To understanding probability we take an example as rolling a dice:

There are six possible outcomes— 1, 2, 3, 4, 5, and 6.

The probability of getting any of the numbers is 1/6. As the event is an equally likely event so there is same possibility of getting any number in this case it is either 1/6 or 50/3%.

**Formula of Probability**

Probability of an event = {Number of ways it can occur} ⁄ {Total number of outcomes}

P(A) = {Number of ways A occurs} ⁄ {Total number of outcomes}

### Types of Events

**Equally Likely Events: **Rolling a dice the probability of getting any of the numbers is 1/6. As the event is an equally likely event so there is same possibility of getting any number in this case it is either 1/6 in fair dice rolling.

**Complementary Events: **Possibility of only two outcomes which is an event will occur or not. Like a person will eat or not eat the pizza, buying a bullet or not buying a bullet, etc. are examples of complementary events.

### What is the probability of rolling the same number on 3 dice?

**Solution:**

The three dice are fair, that are not biased in any manner whatsoever. The dice has 6 faces with a number between 1 and 6 inclusive, on each face with no matching numbers and no vacant faces.

The three dice are rolled fairly without any cheating.

Each of the dice rolls is an Independent Event, that is the outcome from anyone dice roll has no impact whatsoever on the outcome of any other dice roll.

The chance that any one die matches another is 1 out of 6 (1/6)

So the probability works out this way:

One fair die comes up any number = 1 (100%)

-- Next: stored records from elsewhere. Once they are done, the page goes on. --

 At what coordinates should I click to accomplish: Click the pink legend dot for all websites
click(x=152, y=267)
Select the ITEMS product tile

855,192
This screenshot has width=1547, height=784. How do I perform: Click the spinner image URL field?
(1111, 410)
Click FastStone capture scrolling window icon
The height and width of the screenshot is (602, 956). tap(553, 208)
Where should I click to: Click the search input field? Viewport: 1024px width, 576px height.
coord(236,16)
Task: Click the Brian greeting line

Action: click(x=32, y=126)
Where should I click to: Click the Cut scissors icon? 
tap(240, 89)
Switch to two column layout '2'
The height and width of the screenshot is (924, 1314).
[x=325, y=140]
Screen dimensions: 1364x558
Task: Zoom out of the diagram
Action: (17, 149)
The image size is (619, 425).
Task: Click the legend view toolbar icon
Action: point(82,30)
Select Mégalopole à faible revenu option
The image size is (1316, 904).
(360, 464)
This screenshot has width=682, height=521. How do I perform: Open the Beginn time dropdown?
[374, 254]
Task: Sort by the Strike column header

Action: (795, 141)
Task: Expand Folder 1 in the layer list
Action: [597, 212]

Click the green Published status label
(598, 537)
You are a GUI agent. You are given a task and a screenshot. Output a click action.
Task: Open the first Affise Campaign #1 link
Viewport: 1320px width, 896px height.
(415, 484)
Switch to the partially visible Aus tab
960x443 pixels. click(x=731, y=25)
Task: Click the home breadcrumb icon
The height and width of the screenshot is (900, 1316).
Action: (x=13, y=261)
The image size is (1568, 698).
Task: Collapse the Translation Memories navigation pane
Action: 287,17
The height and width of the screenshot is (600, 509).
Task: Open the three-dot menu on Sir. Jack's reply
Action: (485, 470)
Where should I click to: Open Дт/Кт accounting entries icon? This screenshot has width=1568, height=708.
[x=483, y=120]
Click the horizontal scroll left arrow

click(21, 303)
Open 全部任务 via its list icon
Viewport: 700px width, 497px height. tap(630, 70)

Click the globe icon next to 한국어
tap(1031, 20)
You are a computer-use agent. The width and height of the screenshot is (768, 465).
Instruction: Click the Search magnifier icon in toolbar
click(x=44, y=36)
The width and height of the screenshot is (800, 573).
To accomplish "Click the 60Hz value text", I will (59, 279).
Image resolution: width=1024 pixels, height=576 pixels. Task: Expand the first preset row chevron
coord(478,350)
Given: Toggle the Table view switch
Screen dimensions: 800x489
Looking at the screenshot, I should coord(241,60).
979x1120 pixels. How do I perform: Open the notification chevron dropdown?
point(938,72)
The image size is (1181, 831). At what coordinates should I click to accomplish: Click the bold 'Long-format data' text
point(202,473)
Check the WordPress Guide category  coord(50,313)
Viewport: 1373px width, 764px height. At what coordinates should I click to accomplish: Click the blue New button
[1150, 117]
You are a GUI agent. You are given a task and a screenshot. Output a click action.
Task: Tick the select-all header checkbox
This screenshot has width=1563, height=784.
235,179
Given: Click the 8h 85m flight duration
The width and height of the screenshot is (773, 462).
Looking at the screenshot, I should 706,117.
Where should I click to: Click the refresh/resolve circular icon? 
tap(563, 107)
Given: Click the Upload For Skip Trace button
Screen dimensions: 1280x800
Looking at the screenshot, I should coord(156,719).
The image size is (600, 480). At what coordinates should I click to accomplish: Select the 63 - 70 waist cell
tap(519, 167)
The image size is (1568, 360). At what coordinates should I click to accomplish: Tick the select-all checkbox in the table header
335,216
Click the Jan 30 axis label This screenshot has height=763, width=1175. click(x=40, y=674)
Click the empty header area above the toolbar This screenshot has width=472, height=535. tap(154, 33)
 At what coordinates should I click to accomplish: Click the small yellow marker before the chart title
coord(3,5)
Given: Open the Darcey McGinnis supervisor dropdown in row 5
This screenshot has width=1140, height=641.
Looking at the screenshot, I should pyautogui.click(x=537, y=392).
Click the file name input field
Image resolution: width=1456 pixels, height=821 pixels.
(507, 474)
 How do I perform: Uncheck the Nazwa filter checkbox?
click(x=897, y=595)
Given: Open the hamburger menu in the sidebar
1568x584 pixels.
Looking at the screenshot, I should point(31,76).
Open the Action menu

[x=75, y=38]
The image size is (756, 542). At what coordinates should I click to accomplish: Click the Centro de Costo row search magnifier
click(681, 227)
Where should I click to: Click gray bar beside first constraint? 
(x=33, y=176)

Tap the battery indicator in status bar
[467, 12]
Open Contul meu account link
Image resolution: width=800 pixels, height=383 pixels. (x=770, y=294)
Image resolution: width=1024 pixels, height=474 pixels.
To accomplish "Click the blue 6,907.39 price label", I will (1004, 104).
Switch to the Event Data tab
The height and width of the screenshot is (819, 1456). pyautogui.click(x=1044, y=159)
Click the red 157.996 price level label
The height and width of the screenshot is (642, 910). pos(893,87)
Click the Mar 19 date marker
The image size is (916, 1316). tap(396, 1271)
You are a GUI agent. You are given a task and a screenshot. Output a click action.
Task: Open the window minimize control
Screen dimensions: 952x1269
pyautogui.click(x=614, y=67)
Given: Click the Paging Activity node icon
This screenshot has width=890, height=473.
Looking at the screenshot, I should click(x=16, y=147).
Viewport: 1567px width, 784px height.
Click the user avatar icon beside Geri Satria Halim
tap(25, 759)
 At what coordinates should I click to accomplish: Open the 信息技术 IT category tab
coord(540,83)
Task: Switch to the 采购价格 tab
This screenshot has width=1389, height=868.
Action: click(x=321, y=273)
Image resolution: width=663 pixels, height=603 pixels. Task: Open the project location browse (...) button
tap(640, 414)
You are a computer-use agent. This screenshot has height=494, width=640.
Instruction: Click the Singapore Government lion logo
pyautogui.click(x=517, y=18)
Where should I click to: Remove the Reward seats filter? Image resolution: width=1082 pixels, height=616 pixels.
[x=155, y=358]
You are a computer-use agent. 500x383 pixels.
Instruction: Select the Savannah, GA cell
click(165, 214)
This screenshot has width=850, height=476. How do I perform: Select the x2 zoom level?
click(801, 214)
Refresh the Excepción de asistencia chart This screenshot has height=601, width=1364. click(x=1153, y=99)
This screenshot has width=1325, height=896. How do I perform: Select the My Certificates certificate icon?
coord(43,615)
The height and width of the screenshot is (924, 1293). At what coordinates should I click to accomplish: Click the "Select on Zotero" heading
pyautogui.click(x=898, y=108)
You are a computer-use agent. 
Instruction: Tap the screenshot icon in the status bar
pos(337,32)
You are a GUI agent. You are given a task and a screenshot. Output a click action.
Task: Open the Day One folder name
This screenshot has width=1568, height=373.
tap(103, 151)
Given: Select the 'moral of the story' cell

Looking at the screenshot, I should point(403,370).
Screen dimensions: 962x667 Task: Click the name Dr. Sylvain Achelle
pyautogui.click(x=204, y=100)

Another fair die matches that number = 1/6

Another matches the other two = 1/6

The probability of all three happening is the product of the three probabilities:

1 × (1/6) × (1/6) = 1/36.

**Similar Questions**

**Question 1: A coin is tossed 1000 times with the following frequencies: Head: 455, Tail: 545**

**Compute the probability for each event.**

**Solution:**

Since the coin is tossed 1000 times, the total number of trials is 1000. Let us check

the events of getting a head and of getting a tail as E and F, respectively. Then, the

number of times E happens, i.e., the number of times a head come up, is 455.

So, the probability of E = {Number of heads} ⁄ {Total number of trials}

i.e., P(E) = 455⁄1000 = 0.455

Similarly, the probability of the event of getting a tail = Number of tails ⁄ Total number of trials

i.e., P(F) = 545⁄1000 = 0.545

Note that in the above solution, P(E) + P(F) = 0.455 + 0.545 = 1 and E and F are the only two possible outcomes of each trial.

**Question 2: What is the probability of rolling three dice and none match?**

**Solution:**

For first throw, anything is possible and permissible.

So probability in first throw =1

For second throw, it has to be different than the first, meaning there are only 5

acceptable outcomes

So probability in second throw = 5/6

Similarly, in third throw, there are four acceptable outcomes

Probability in third throw = 4/6

So, altogether, we can say = 1 × 5/6 × 4/6 = 5/9